Théologien et controversiste calviniste français, Pierre Jurieu, né à Mer, près de Blois, était fils de pasteur et le petit-fils du théologien Pierre du Moulin (1568-1658). Après avoir étudié à Saumur et à Sedan, il se rend en 1660 environ aux Pays-Bas et en Angleterre. En 1661, il devient suffragant de son père, puis pasteur à Mer et, pour un temps, à Vitry-le-François. Il rédige alors l'Examen du livre de la Réunion du christianisme, où il reprend de manière critique les thèses d'I. Huisseau, tout en disant son intérêt pour la définition d'un nombre limité de points fondamentaux controversés. Il devra à ce propos se défendre contre la censure du synode de Saintonge. Son Traité de la dévotion (Rouen, 1674), maintes fois réédité, et son ouvrage plus tardif, intitulé La Pratique de la dévotion ou Traité de l'amour divin (Rotterdam, 1700), expriment un aspect de sa réflexion qui annonce le piétisme.
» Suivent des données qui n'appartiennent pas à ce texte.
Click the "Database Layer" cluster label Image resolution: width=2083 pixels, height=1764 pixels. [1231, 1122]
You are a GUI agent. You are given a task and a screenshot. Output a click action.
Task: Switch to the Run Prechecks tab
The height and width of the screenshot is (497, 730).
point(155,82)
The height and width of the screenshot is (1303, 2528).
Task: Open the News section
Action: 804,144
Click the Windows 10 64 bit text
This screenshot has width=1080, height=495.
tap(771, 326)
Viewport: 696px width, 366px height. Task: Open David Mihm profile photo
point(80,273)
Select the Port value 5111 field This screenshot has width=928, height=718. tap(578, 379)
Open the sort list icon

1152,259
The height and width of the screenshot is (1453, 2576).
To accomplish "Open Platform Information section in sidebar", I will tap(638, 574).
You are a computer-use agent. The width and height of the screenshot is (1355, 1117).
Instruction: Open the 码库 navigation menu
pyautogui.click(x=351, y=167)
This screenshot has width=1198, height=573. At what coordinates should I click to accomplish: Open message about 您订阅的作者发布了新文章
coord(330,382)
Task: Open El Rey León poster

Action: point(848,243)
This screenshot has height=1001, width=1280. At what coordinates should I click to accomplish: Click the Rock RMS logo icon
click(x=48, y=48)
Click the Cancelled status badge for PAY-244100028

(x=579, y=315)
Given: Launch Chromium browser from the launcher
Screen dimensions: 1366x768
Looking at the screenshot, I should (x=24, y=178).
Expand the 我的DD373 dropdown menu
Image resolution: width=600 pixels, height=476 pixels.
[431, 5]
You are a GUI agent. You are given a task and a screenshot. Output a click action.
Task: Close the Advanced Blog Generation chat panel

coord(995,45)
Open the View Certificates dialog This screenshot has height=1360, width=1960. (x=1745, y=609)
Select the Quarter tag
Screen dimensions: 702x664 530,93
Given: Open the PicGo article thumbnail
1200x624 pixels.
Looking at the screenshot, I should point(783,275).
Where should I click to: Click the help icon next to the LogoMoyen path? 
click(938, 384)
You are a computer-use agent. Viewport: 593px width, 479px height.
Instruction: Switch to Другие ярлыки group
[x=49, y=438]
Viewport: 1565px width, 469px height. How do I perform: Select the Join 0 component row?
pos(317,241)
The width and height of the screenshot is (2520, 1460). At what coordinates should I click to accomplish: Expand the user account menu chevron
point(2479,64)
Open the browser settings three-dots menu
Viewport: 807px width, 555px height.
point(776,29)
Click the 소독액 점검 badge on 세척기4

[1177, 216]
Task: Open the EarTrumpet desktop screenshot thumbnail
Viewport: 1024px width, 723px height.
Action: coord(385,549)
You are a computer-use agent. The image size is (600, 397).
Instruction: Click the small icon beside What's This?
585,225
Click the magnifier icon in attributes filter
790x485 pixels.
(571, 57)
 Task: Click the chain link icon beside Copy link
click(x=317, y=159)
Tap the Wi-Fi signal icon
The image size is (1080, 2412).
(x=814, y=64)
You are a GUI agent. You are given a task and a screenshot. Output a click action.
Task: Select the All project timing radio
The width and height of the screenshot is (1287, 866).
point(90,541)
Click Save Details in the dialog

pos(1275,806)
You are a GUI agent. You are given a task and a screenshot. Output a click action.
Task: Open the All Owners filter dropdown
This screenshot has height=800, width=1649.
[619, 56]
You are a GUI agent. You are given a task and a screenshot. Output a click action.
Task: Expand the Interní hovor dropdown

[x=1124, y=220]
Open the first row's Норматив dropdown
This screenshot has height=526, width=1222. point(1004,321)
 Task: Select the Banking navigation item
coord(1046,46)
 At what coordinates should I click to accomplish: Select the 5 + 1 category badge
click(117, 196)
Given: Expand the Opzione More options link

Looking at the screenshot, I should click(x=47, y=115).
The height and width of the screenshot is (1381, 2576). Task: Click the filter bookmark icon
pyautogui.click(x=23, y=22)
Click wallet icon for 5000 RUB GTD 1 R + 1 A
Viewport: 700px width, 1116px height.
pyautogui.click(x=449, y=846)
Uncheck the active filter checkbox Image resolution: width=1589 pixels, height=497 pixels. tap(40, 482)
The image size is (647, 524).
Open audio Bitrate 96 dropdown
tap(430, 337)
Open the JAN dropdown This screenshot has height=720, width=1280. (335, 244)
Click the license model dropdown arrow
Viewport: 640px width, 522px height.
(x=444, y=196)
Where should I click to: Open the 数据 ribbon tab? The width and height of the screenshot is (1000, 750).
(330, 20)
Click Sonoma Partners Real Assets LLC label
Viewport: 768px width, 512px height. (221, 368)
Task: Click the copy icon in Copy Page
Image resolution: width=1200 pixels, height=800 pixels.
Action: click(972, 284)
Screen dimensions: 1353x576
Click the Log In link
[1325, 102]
En 1667, il épouse Hélène du Moulin, qui, une fois veuve, suivra dans leur exil les « prophètes » protestants et mourra en Angleterre, en juillet 1720. En 1674, après la soutenance de ses thèses sur la kabbale et sur le « pouvoir des clefs », il est reçu docteur et nommé professeur de théologie à l'Académie protestante de Sedan. Certains de ses ouvrages tardifs permettent de retrouver des traces de cet enseignement, tels le Traité de la nature et de la grâce (Utrecht, 1688), rédigé contre C. Pajon (1626-1685), auquel Jurieu reproche très tôt de trop accorder à l'homme dans l'œuvre de la régénération, et l'Histoire critique des dogmes et des cultes bons et mauvais qui ont été dans l'Église depuis Adam jusqu'à Jésus-Christ (Amsterdam, 1704). Déjà, Jurieu fait œuvre de polémiste : contre Antoine Arnauld (1612-1694) avec l'Apologie pour la morale des réformés (Quevilly, 1675) ; contre Bossuet avec le Préservatif contre le changement de religion (Rouen, 1680) et La Politique du clergé de France (Amsterdam, 1680). Dans son Traité de la puissance de l'Église (Quevilly, 1677), il introduit ses réflexions sur la souveraineté du peuple, qui peut déléguer celle-ci. D'autres écrits prolongent les polémiques contre Arnauld, Bossuet, Nicole et Maimbourg, telle son Histoire du calvinisme et celle du papisme mises en parallèle (Rotterdam, 1682).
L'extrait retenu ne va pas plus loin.